- Exercise directions
Could you copy each line of the listing below that has the word "computer"?

- Given records
-- Opening Marker --

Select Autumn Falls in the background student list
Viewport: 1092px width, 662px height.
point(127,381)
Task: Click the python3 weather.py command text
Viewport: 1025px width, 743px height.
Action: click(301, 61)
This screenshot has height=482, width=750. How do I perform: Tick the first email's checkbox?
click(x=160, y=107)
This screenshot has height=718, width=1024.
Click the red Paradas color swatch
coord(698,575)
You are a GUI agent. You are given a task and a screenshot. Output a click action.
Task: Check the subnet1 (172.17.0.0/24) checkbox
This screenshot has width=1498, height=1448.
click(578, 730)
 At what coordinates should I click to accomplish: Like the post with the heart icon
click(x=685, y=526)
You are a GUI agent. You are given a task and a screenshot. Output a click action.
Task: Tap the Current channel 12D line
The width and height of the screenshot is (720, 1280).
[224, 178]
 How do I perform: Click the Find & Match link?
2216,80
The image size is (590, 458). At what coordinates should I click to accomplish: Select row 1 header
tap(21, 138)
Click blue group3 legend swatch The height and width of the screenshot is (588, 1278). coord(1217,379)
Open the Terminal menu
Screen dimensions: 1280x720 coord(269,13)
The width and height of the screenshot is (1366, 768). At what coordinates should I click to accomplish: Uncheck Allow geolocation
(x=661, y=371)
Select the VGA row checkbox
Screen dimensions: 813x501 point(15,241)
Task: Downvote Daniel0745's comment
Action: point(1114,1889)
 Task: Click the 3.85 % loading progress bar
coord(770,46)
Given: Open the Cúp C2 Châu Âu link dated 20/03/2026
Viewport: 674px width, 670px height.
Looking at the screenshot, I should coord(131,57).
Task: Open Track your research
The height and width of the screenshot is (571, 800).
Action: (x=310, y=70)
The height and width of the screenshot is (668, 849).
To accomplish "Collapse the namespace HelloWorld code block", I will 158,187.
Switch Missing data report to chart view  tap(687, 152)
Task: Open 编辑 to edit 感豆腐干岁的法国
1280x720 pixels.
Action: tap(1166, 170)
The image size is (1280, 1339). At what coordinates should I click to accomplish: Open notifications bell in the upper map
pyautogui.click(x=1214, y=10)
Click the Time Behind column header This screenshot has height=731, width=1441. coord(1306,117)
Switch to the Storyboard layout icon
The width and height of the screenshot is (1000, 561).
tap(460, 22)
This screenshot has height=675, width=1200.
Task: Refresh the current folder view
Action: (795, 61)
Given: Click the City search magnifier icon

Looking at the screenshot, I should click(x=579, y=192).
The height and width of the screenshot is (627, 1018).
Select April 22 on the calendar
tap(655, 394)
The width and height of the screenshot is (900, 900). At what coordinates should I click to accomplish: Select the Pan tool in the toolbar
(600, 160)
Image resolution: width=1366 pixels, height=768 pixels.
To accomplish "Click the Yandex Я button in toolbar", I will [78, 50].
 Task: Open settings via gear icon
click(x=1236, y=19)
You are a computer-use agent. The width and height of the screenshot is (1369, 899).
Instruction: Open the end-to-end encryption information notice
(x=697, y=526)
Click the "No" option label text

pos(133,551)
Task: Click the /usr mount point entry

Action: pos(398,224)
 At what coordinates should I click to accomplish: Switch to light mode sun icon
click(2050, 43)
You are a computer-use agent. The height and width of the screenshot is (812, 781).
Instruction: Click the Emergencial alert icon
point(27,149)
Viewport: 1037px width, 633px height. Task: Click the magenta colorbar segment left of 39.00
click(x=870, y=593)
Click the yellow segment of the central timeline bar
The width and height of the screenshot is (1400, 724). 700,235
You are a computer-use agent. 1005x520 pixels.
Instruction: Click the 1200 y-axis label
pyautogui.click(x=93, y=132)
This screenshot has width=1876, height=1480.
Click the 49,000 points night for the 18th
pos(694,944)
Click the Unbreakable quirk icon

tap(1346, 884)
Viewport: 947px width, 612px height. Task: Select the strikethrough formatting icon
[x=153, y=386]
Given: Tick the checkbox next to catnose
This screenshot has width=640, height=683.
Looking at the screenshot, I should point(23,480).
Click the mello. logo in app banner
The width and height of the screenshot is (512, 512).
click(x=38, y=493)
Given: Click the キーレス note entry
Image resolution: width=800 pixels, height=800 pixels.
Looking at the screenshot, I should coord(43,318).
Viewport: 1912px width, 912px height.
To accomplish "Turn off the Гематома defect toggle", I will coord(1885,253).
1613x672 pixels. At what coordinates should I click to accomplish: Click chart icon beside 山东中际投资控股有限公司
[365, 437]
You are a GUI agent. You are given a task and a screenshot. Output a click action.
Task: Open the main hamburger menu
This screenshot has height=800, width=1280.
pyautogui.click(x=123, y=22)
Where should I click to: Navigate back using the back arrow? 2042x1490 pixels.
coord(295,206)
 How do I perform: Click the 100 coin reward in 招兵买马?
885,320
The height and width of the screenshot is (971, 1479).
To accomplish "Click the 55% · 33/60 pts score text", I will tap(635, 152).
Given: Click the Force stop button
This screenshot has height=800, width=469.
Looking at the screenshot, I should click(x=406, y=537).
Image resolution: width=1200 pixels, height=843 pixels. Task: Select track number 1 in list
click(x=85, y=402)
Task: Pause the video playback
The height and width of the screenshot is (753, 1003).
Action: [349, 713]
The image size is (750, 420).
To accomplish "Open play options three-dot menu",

-- Closing Marker --

- Output
You are a computer-use agent. The width and height of the screenshot is (1369, 899).
You are a computer-use agent. The height and width of the screenshot is (812, 781).
You are a computer-use agent. 1005x520 pixels.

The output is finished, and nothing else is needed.